Howard Zinn: You Can't Be Neutral On A Moving Train

Howard Zinn is one of those intellectual icons who grab smart young people when they're already primed to adopt unconventional worldviews. Like Ayn Rand or Noam Chomsky (especially the latter), Zinn presents a clear moral vision that makes the compromises of modern society appear intolerable and reversible. When students and others encounter him for the first time—usually by reading his million-selling 1980 text A People's History Of The United States—they often get radicalized.

Deb Ellis and Denis Mueller's documentary Howard Zinn: You Can't Be Neutral On A Moving Train takes its title from Zinn's autobiography, and serves as an abridged version of both his life story and his political philosophy. It's mostly first-person, with Zinn describing his working-class upbringing, his service as a bomber in WWII, his years in the labor, civil-rights, and antiwar movements, and his long fight to make academia more activist. Zinn is a charismatic storyteller—he looks and acts like a mixture of all the male stars in Crimes And Misdemeanors—and the filmmakers augment his talking-head interviews with file footage, Matt Damon-narrated passages from Zinn's essays, and testimonials from Zinn friends such as Chomsky, Tom Hayden, and Alice Walker.

As a tribute to Zinn, You Can't Be Neutral hits its marks: It's tightly edited and even gripping, especially when covering his controversial trips to Vietnam in the late '60s. As documentary moviemaking, though, Ellis and Mueller's work falls a little flat. Zinn delivers stirring stump speeches, but there's not enough about the private side of his life, like the more mundane aspects of working in a university setting for nearly 40 years. (It wasn't all sit-ins, surely.) For someone known for his desire to invert the historical narrative and tell stories from the perspective of the disenfranchised, Zinn comes off as under-engaged with how people actually spend their days.
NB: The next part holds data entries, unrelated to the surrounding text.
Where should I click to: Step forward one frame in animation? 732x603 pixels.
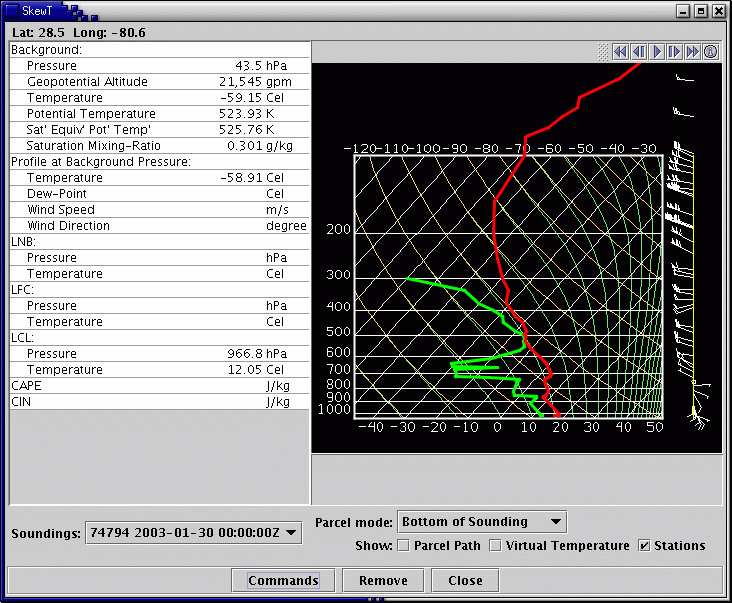[675, 51]
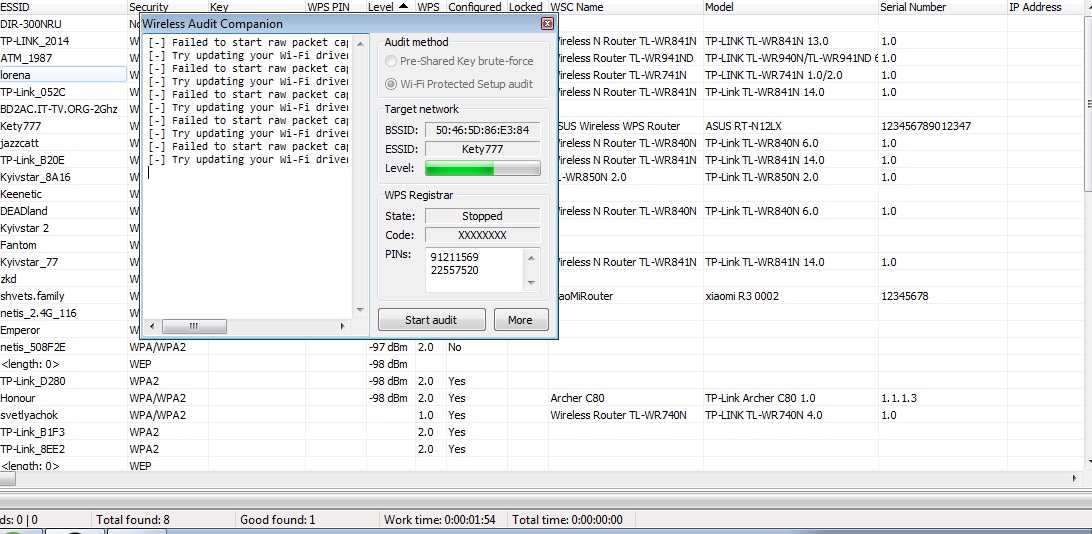
Task: Select Pre-Shared Key brute-force radio option
Action: [391, 62]
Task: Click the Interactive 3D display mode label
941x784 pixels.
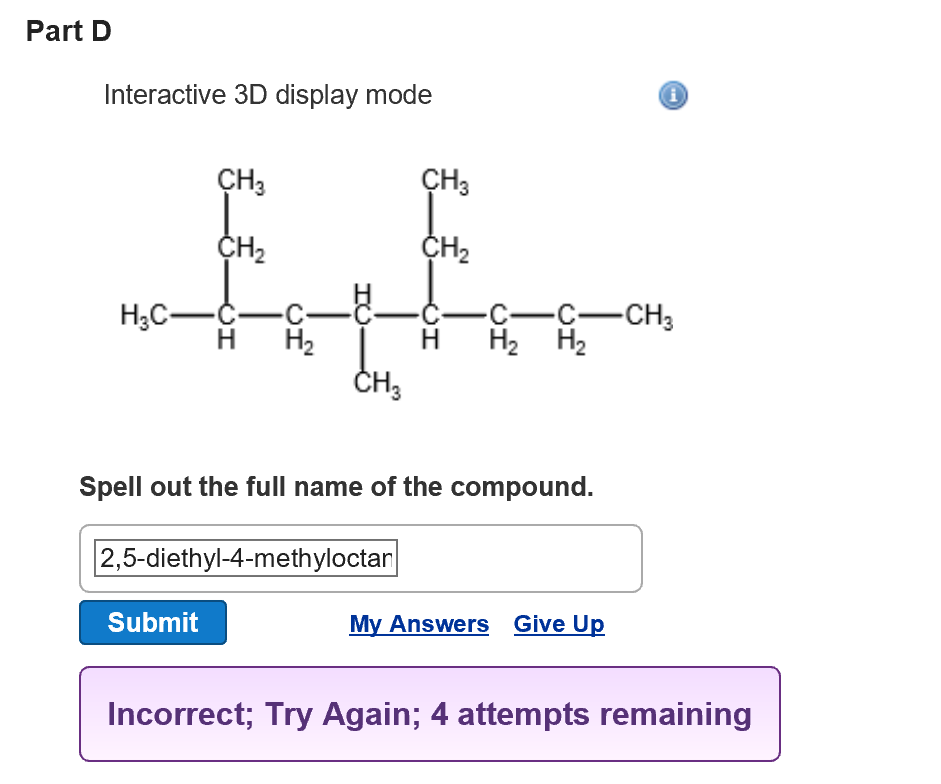Action: [268, 95]
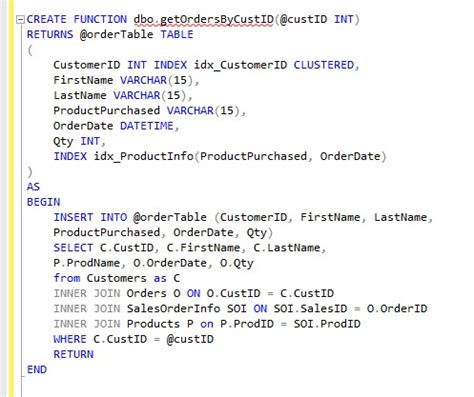474x397 pixels.
Task: Click the BEGIN keyword
Action: (44, 202)
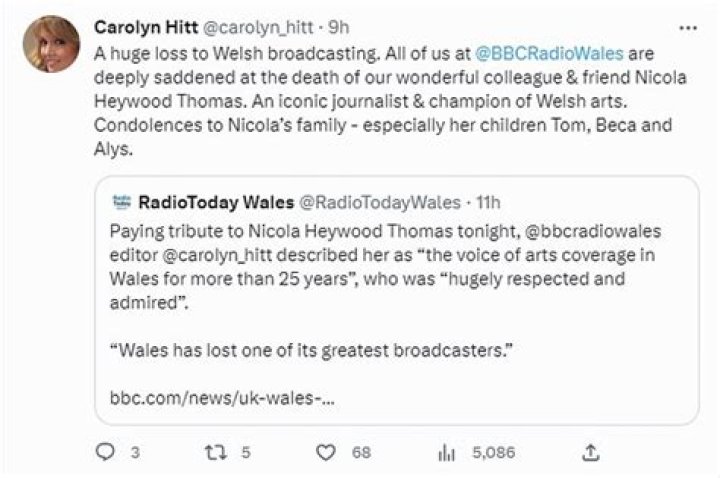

Ellis and Mueller never ask Zinn if he thinks the blue-collar crowd he champions shares his values, nor do they really consider how Zinn-worshipping idealists apply his lessons once their college days are done. And, while You Can't Be Neutral mentions his opponents in passing, none of them get any airtime here. Zinn is rightly admired for his willingness to take a stand, but the film doesn't adhere to those ideals. Where's the dissent?